How you feel about the newest Gatsbys American Dream record will likely depend on how you feel about emo in general. If you are like me, you've probably done your best to block out the whole genre. After all, its been about five years since bands like Thursday and AFI first began spilling their hearts all over the radio waves, flapping tear stained journals in the air to legions of fifteen year old girls. Before that, it was Sunny Day and Glassjaw and even before that, Rites of Spring. But those bands were cool right? Maybe. Nevertheless, It still leaves me to wonder when this curious phase of rock history will finally just slit its wrists already.
All this aside, Gatsbys American Dream plays the type of emo that I don't mind so much. In fact, I hesitate to call them truly emo, as their sound also incorporates a good deal of hardcore, prog rock, pop elements and foppish vocals... oh, wait, that's exactly what emo is. I guess, what I mean is that their music has never sounded staged or contrived to me. It comes from the heart. Oh god, not from the heart! Anyway, I'm not ashamed to admit that I've even been to a couple of their shows and they play really hard. They're not lame like the Lashes. I've seen few bands as in tune with their audience as these guys. I mean, their fanbase is seriously rabid - all foaming at the mouth and shit. In my opinion, they've done well for themselves despite playing in the shadows of local darlings Minus the Bear and Blood Brothers for years.
That said, let's get on to the review. The concept behind their fourth full length occurred to the band in its early stages of recording. It was decided that this would be their mission statement. Their defining moment. According to guitarist Ron Darling, "the music was written the way we want it to be rather than written with an audience in mind". That's strange to me because it sounds like these songs could actually appeal to a much wider audience then ever before. Could it be that there are other motives involved? Like record sales? Anyway, scrapping the experimental excess on their last record Volcano, they seem to have opted for a leaner, more accessible sound this time around, choosing to focus on their perilous rise to mediocrity and the evils often faced within the music biz.

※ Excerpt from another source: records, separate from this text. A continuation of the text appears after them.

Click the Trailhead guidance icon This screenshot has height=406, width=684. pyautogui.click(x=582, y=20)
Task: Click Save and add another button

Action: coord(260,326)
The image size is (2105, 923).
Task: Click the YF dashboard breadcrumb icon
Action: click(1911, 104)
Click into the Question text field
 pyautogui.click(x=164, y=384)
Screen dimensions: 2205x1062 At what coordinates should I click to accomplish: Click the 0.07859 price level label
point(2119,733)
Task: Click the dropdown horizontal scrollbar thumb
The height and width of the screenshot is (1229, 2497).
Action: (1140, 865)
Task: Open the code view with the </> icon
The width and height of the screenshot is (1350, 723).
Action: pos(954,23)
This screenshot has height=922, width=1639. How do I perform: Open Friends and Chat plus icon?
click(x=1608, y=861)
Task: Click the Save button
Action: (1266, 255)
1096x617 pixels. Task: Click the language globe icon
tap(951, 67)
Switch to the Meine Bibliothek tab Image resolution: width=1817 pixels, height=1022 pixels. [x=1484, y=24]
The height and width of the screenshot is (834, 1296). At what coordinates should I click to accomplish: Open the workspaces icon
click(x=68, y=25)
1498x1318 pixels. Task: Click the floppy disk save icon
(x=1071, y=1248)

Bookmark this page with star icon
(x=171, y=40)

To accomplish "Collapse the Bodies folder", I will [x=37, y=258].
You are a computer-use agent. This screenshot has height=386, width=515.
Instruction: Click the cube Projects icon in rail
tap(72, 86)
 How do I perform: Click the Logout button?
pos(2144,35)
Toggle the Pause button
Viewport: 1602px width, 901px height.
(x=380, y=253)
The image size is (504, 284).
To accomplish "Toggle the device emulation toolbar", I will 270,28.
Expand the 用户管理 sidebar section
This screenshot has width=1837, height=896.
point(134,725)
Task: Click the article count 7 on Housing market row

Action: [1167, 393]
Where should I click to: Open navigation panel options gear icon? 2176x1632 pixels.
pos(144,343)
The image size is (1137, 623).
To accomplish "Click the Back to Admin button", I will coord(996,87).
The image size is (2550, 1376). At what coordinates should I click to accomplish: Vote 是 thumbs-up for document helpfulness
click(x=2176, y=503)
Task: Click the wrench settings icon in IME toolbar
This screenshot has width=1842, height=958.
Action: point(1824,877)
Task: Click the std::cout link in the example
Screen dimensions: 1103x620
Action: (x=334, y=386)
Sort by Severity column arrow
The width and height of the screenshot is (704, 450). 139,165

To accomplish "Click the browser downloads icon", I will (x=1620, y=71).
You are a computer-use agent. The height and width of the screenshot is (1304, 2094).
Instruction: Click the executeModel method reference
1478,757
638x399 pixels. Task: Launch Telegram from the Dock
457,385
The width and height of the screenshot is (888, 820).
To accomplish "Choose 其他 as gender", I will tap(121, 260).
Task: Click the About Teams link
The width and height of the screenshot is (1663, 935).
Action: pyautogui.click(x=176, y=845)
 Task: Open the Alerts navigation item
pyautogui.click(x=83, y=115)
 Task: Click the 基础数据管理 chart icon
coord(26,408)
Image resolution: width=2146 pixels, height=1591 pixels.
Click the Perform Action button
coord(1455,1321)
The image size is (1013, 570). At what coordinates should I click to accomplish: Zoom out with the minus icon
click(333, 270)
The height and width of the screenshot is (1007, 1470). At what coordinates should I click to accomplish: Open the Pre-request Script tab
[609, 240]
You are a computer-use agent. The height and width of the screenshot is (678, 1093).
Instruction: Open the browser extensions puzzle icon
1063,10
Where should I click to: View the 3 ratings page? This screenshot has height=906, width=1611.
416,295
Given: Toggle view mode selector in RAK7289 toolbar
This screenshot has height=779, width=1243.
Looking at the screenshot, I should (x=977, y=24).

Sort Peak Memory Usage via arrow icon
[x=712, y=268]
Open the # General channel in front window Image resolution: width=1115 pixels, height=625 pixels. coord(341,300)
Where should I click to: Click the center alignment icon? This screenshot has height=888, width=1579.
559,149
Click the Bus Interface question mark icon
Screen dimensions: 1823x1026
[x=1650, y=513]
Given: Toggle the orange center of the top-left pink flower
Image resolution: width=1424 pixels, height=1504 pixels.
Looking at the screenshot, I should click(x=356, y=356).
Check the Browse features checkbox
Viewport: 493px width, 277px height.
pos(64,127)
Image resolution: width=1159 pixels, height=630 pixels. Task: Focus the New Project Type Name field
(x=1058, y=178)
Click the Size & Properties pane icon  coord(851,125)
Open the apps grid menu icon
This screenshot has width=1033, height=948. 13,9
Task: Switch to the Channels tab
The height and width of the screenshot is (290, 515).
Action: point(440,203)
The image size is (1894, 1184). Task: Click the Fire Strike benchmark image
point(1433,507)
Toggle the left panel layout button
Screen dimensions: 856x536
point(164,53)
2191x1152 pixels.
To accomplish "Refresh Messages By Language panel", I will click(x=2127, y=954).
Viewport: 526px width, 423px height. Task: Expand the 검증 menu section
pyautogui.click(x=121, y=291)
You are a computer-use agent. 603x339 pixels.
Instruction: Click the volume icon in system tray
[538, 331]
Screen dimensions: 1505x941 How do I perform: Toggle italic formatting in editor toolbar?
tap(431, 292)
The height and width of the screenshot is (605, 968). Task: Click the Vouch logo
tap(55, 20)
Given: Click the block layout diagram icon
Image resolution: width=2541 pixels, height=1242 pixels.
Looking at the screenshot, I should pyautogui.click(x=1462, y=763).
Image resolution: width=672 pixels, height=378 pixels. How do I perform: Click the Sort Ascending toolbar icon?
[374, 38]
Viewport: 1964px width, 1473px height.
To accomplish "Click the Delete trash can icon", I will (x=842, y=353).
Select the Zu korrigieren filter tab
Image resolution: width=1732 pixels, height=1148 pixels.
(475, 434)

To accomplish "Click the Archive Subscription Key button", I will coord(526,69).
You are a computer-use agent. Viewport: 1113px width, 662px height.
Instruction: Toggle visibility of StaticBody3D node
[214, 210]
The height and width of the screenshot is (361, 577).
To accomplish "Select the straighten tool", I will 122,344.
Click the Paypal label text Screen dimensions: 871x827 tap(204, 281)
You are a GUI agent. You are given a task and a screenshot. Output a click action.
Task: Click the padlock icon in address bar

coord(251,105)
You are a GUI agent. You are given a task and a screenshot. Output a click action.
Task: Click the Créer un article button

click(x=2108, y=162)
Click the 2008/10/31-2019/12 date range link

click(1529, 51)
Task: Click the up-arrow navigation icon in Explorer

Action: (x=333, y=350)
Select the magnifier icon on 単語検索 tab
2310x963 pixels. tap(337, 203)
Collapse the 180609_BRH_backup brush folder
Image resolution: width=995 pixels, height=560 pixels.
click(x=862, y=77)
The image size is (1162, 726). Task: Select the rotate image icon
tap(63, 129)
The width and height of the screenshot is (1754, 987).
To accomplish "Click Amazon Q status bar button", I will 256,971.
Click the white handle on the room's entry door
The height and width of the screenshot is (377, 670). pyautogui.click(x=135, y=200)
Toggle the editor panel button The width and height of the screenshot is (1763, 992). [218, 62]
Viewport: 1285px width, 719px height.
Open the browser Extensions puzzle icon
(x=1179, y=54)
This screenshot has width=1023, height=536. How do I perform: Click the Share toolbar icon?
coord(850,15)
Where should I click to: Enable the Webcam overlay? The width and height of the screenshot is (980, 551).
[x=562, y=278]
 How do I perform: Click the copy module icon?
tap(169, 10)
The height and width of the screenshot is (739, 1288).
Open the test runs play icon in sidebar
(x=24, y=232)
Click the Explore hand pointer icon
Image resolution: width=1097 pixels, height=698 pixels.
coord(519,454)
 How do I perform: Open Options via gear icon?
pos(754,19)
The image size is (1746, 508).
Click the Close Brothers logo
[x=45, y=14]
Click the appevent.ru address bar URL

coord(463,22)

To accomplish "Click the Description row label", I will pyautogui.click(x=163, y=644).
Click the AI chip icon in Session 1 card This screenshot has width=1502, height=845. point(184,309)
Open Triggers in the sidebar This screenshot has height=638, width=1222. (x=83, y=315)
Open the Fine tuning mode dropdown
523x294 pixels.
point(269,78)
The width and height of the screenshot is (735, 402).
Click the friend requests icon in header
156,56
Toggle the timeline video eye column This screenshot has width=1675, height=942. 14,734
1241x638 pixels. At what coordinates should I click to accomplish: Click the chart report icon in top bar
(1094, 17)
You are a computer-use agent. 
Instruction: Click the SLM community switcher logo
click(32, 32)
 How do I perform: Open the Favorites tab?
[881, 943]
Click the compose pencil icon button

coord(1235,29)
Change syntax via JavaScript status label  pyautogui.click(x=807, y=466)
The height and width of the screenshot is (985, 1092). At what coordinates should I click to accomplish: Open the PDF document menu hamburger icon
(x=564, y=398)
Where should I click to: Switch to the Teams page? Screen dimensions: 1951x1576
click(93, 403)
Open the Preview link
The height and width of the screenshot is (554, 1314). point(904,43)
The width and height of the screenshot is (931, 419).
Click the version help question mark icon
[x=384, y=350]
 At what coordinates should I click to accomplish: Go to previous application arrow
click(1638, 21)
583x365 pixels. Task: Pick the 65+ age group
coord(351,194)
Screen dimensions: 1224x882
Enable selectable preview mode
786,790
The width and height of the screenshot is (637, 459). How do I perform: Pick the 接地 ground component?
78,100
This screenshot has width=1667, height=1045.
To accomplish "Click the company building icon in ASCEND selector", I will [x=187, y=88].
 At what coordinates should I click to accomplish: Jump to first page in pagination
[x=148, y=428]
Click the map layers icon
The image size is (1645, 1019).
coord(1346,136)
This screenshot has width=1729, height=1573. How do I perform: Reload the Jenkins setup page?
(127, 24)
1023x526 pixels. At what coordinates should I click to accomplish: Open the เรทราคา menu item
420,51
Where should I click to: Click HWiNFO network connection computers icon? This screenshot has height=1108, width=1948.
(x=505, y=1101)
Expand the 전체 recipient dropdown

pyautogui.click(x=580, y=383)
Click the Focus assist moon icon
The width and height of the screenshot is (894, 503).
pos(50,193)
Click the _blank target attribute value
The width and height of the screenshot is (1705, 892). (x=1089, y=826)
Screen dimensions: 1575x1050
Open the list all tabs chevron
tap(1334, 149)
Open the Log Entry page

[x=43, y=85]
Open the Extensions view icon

Tales of shady booking agents, whoring their music for gas money and an ever present sense of futility provide plenty of fodder for their newest batch of songs. In addition to the complaining, much of what you would normally expect from a Gatsbys record can be found here. Big melodic hooks, shout along choruses and innovative guitar play sets the stage for their most mature sounding record to date. And by mature, I don't mean boring or anything, just well put together.
And yet all this scathing satire aimed at the music industry has got me thinking. How does a band like Gatsbys fit into the big picture? Will they come away smelling like roses in the grand scheme-o of emo? Will they be chewed up and spit out as interest inevitably wanes and topples under their self-indulgent weight? Most importantly, will they enjoy the ride or just bitch about it the whole time?